O amor romântico, esse sim é fodido. Esse sim, é egoísta. Esse sim, é enfermo. Doente, irracional, acéfalo. Porquê?
Porque nos deu trabalho. Porque tropeçámos nele, quando só queríamos ir à merceria comprar coentros para temperar o arroz. Porque contra toda a incomensurável improbabilidade que nos calhasse a nós - "E no meio de tanta gente eu encontrei você. Entre tanta gente chata sem nenhuma graça, você veio. E eu que pensava que não ia me apaixonar. Nunca mais na vida" - há um alguém que com um sorriso nos toca por debaixo da pele e com cujo olhar nos desmorona como o vento a uma piramide de cartas, e que nos faz questionar o que raio, antes disto, nos fazia levantar da cama. E aí nós sabemos, nada mais será como antes. Foda-se. É o precipício. A corda bamba. Lá se vai o marasmo da lufa lufa. O nervoso miudinho, as borboletas no estomago. A falta de apetite, ou o excesso dele. O prazer que se ganha nas mais pequenas merdinhas. A superioridade com que lidamos com as banalidades da existência humana. O peito cheio para o mundo, as costas largas. Venha de lá uma guerra!
Aí sabemos que a nossa existência não foi uma ocasionalidade ou circunstância, há um sentido para o que sempre achavamos ter de bom demais para dar. Há um esse alguém que precisa em igual medida exactamente aquilo que podemos oferecer. E o que temos para oferecer, aumenta todos os dias. Há uma chave para essa fechadura que queríamos ter fechado de vez. E a medo, abrimo-la. Vamos com tudo. Construímos coisas pequeninas e coisas grandes. Criamos a terceira entidade entre os dois, que é a comunhão de um e do outro. Limamos arestas, ajustamo-nos aos interstícios dos dois, vamos, em bicos de pés, esticando os braços e abrindo mais espaços. Estabelecemos um idioma próprio. Meias-palavras. Gestos completos. Piscadelas de olhos, trincas na orelha, palmadinhas no rabo, sinais surdos que só os dois entendemos. Perdemos o constrangimento de estar apaixonados e o medo de o assumir para o outro. Será que vai fugir? Deixa de interessar, esse amor ganha uma dimensão tal que perdemos mão nele, a sua materialização em palavras é já obra sua, não o conseguimos conter. Temos isto tudo dentro de nós que é para o outro, tem de ser dele, temos de lho dar. Porque é esse sentido de pertença, de conjunto, de paridade, de chegar a casa e tirar os sapatos, essa intimidade da pele, do corpo, da voz, do nosso nome noutra boca, da nossa figura sob outros olhos, é isso que alimenta o nosso amor. É isso que egoísticamente precisamos de receber. A nós próprios, amados por quem amamos! A irracionalidade disto? Sermos metade até sermos um.
O amor romântico, esse sim é fodido. Esse sim, é egoísta. Esse sim, é enfermo. Doente, irracional, acéfalo. Porquê?

# DADOS:

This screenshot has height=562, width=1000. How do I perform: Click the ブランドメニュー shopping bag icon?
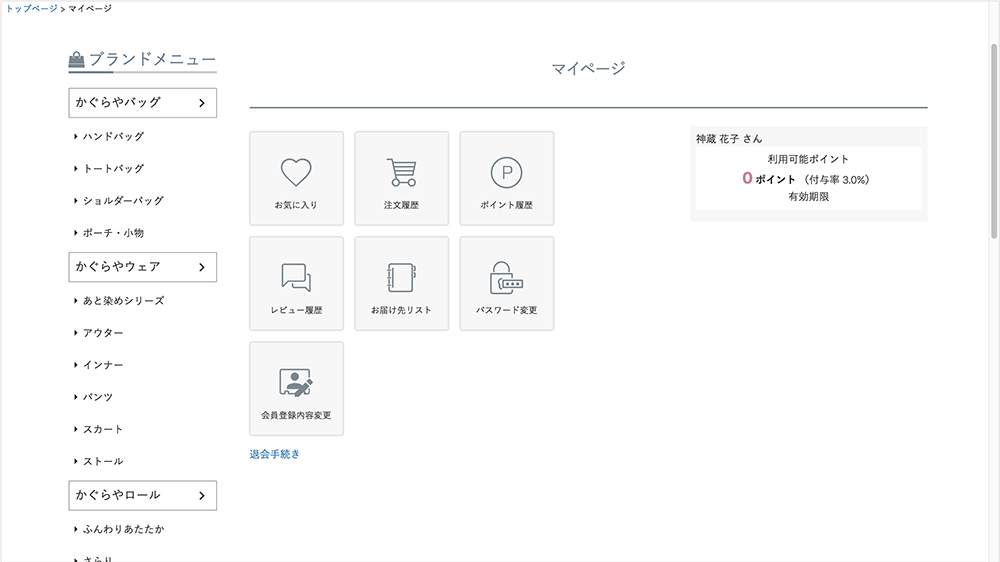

# O QUE FAZER:
1. No texto sobre o amor romântico, o que se queria ir comprar quando se tropeçou no amor, e para quê?
2. Resuma em até cinco frases o parágrafo do texto sobre o amor romântico que começa por «Aí sabemos que a nossa existência».

# RESPOSTAS AO EXERCÍCIO:
1. Coentros, para temperar o arroz.

2. Quando surge o amor, percebemos que a nossa existência tem sentido e que há alguém que precisa exatamente do que temos para oferecer, algo que aumenta todos os dias. Abrimo-nos a medo, vamos com tudo e construímos coisas juntos, criando uma terceira entidade que é a comunhão dos dois e ajustando-nos um ao outro. Estabelecemos um idioma próprio de meias-palavras, gestos e sinais que só os dois entendem, e perdemos o constrangimento de assumir a paixão, deixando de interessar se o outro vai fugir. O amor ganha uma dimensão que já não conseguimos conter, e tudo o que temos dentro de nós tem de ser dado ao outro. É o sentido de pertença e de intimidade que alimenta esse amor, e precisamos, egoisticamente, de ser amados por quem amamos, sendo metade até sermos um.